Baltazar spoke again, “I know you need to bury your father, Tiberius.”
I noticed the absence of “Lord Bloodsword.”
He continued, “Time is short, though. You’ll have the duties of a Griidlord, and you’ll need to run trains. Without Lord Chowwick, there’ll be a greater load on you and the others. More importantly, we must send you into combat. What level are you?”
“I got to level 10 while I was away,” I replied.
It might have seemed impossible, but Baltazar’s face showed stunned surprise. It took him a moment to speak. “Level 10… In the suit a wet week, and already level 10… Still, we need you higher. The Falling season is weeks away, and this will be our first chance to prove our mettle. The city needs Flows. More importantly, I need Flows. I backed you, Tiberius, and you’ve proven me right so far. I face re-election in another two years. If we can finally make the city rich in Flows, re-election will be easy. More importantly, it will open the door for our wider plans.”

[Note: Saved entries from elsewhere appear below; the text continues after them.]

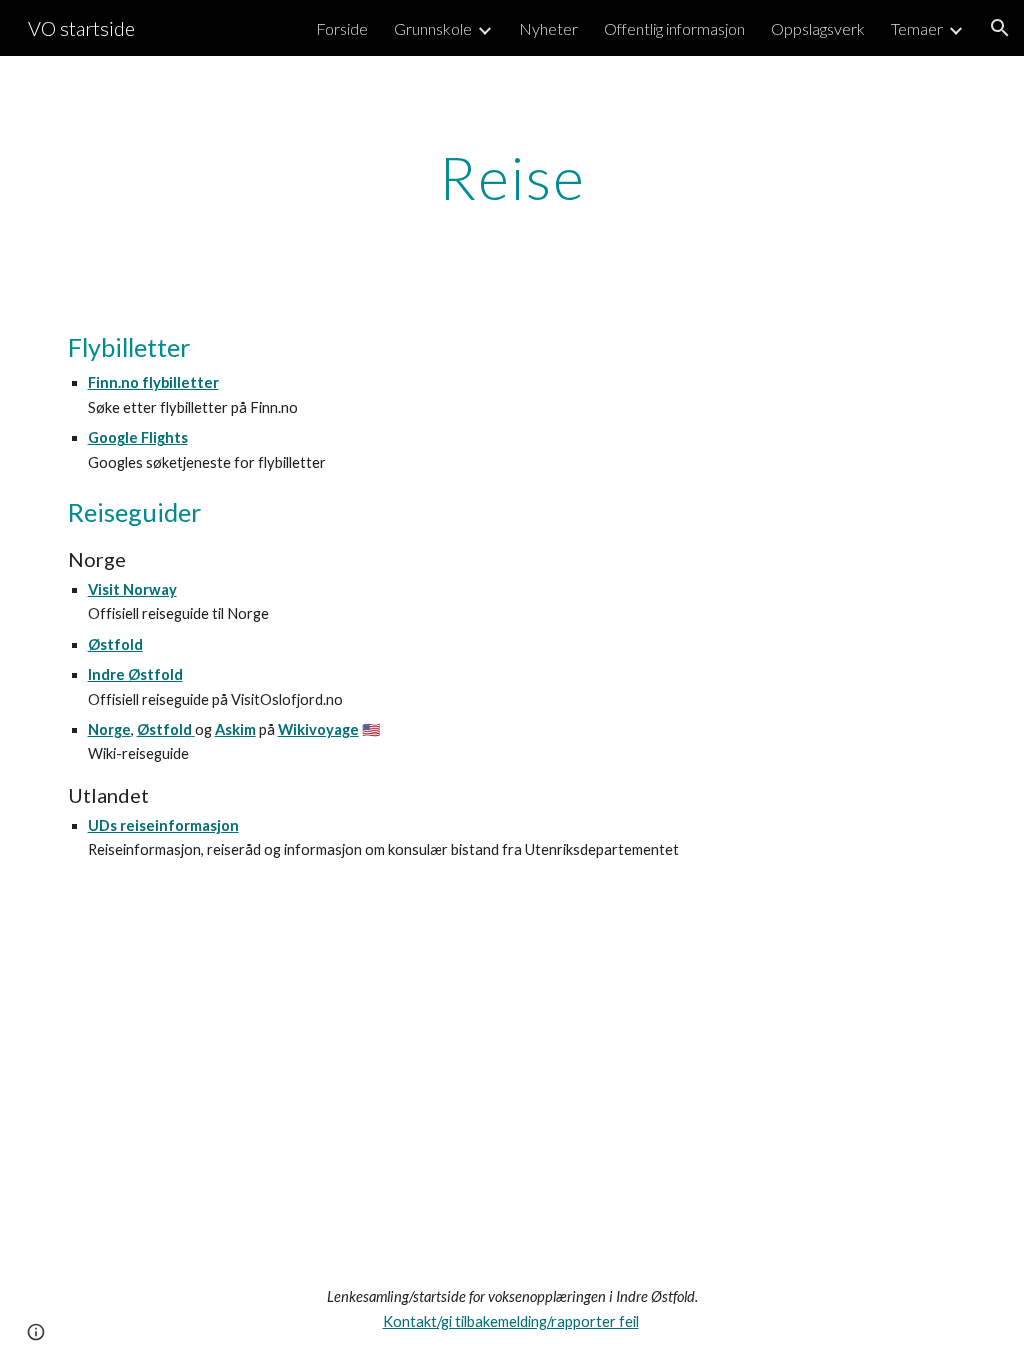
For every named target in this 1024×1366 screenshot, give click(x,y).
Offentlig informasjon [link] (674, 28)
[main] (512, 177)
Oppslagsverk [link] (818, 28)
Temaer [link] (917, 28)
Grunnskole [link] (433, 28)
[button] (1000, 28)
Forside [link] (342, 28)
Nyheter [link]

I barely registered that he spoke of his plans as our plans. It caught my ear, but I was already enamored with this man. He’d supported me through the Choosing, even when my chances seemed next to nothing. He had backed my desire to seek out my father, forgiven me easily for the harm done to poor Chowwick. And, silly as it may sound, maybe I was transferring to him the needs I’d once had from my father.
Needs that were never met. Father was gone. I was a free man. But I had been raised on a diet of approval—or, more accurately, the lack of it.
I said, “What are our plans, exactly… to make Boston rich?”
Baltazar thinned his lips. It might have been another attempt at a smile.
He said, “No, Tiberius. Not just that. First, we must make you strong. Then, yes, we will gather Flows. We will gather so many Flows that we can build a stockpile. We will rebuild the city on the promise of these Flows, make it a true wonder of the world, like Pittsburgh of old. Our people will be happy, and our powers will be vast.”
He had taken on a strange intensity—not intense by any other standard, but, relative to his usual flatness, there was a zeal in his voice, in his eyes. I could see, feel, and hear the hunger there.
Baltazar looked at me. I felt a strange pressure to show him my face. I willed the helm to fold away, and he looked into my eyes, never breaking stride as we climbed the shallow incline toward the Tower.
“These things are our most basic requirement,” he said. “They are our duty. The city requires this of us, and we owe her nothing else. It is what we have sworn to. But beyond that… there is more…”
He paused, seeming to weigh his words. For all the connection I felt with this man, we barely knew each other. How many words had we even shared? And yet, I felt he was about to share something vital and secret with me. I felt honored to be so suddenly pulled in, so suddenly trusted.
“When all of that is done,” he continued, “when you’ve reached your levels and we’ve fed the hunger of the city… then, Tiberius, we will change the world.”